■ **ASSIGNMENT**: Look for the line containing "Contato (461, 120)" in the listing below; from there, output every line exactly, the last one included.

START SUPPLIED MATERIAL

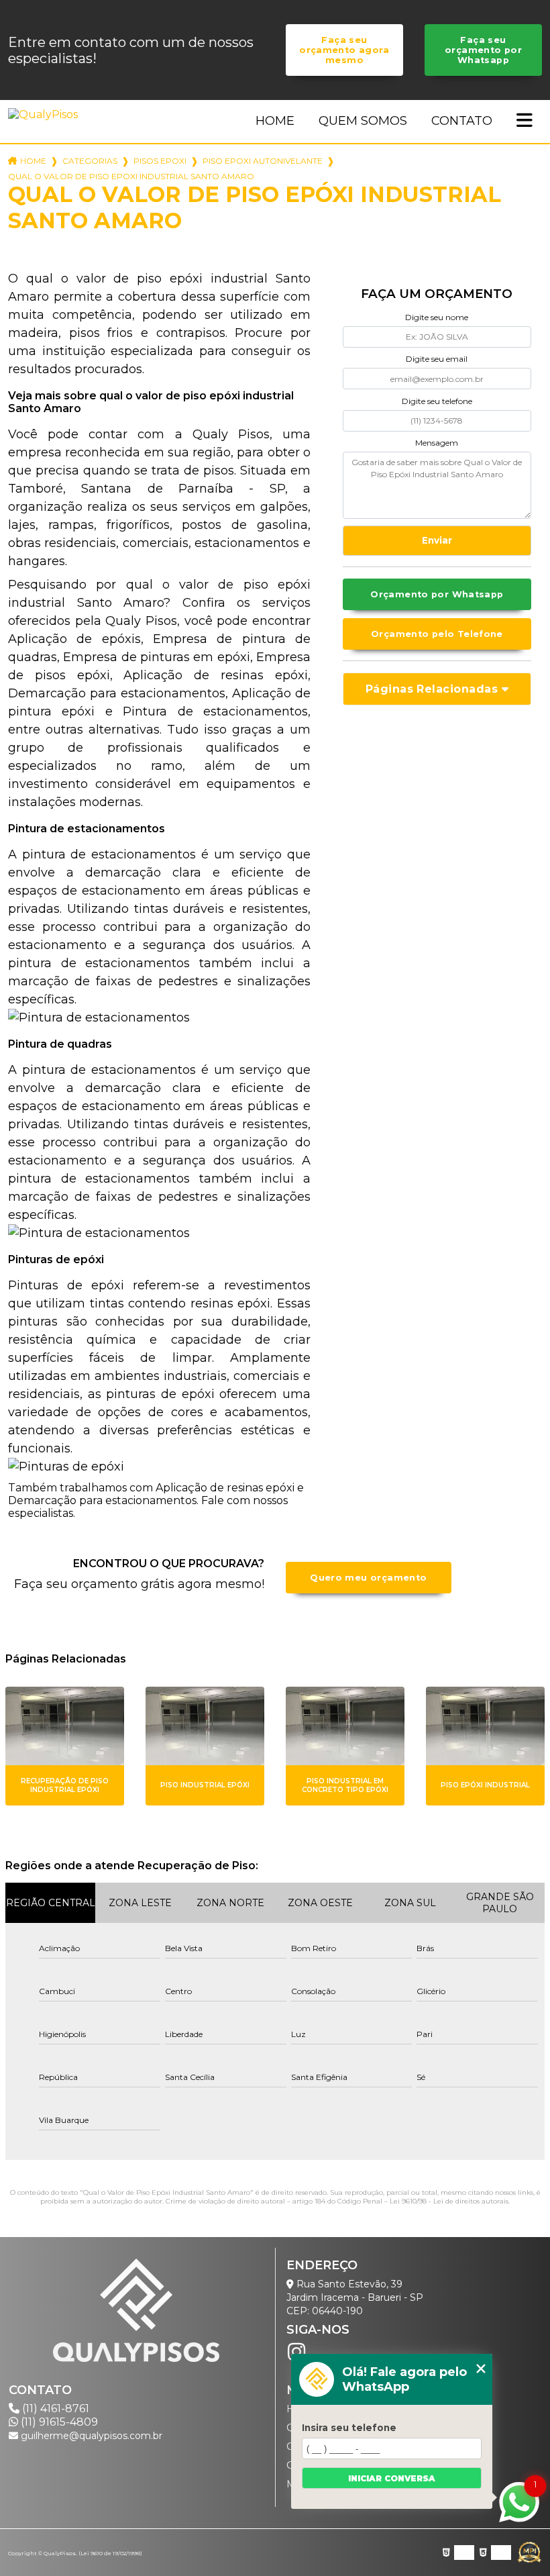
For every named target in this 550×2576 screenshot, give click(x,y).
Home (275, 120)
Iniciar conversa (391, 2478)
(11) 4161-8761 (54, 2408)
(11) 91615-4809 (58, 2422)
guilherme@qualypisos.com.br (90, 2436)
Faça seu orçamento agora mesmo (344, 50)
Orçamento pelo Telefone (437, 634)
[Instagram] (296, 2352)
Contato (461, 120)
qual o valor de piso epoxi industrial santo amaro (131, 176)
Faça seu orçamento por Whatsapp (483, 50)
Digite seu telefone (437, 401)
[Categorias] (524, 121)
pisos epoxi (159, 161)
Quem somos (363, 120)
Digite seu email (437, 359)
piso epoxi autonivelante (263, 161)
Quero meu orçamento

END SUPPLIED MATERIAL

■ **COMPLETED TASK**:
Contato (461, 120)
qual o valor de piso epoxi industrial santo amaro (131, 176)
Faça seu orçamento por Whatsapp (483, 50)
Digite seu telefone (437, 401)
[Categorias] (524, 121)
pisos epoxi (159, 161)
Quem somos (363, 120)
Digite seu email (437, 359)
piso epoxi autonivelante (263, 161)
Quero meu orçamento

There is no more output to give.